§ Exercise details: Taking the material as a whole, state how many of its lines contain "screenshot". Write the number and nothing more.

§ Provided data:
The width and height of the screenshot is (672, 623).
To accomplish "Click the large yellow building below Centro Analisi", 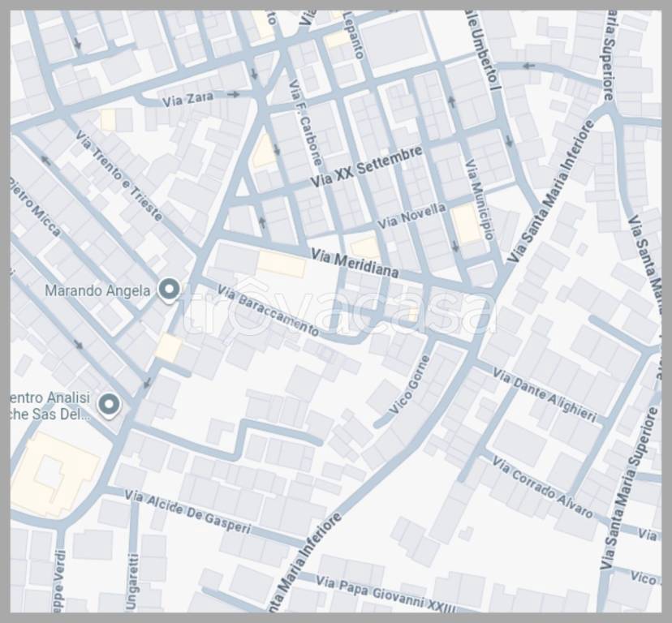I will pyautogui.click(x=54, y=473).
---
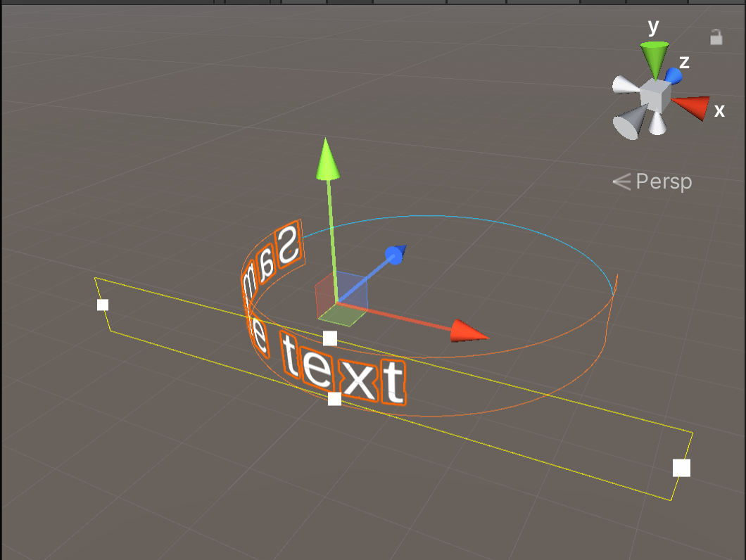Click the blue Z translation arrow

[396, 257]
* * *
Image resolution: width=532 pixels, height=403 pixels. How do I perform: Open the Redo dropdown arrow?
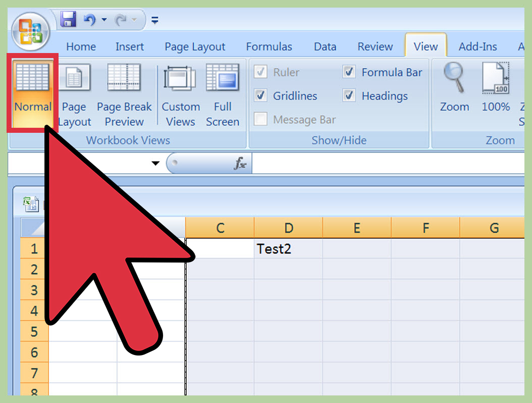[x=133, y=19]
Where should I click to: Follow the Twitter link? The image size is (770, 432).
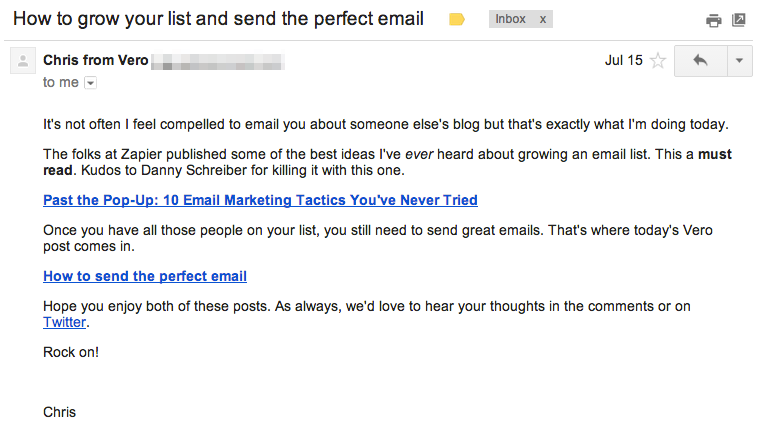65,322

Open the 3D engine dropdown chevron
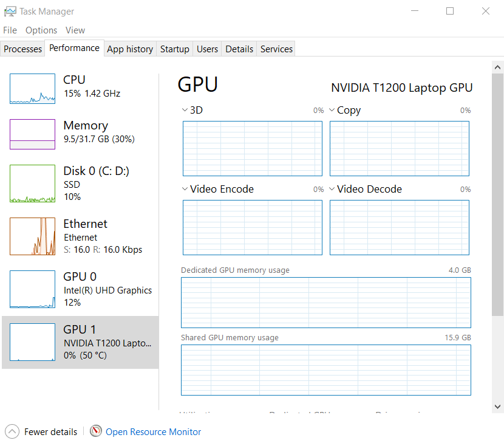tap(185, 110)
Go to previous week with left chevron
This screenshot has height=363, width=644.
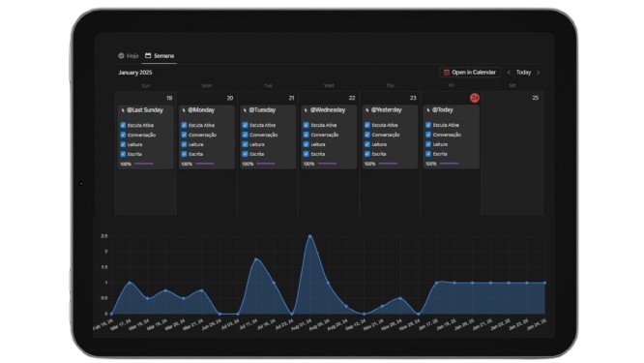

§ Written solution: 2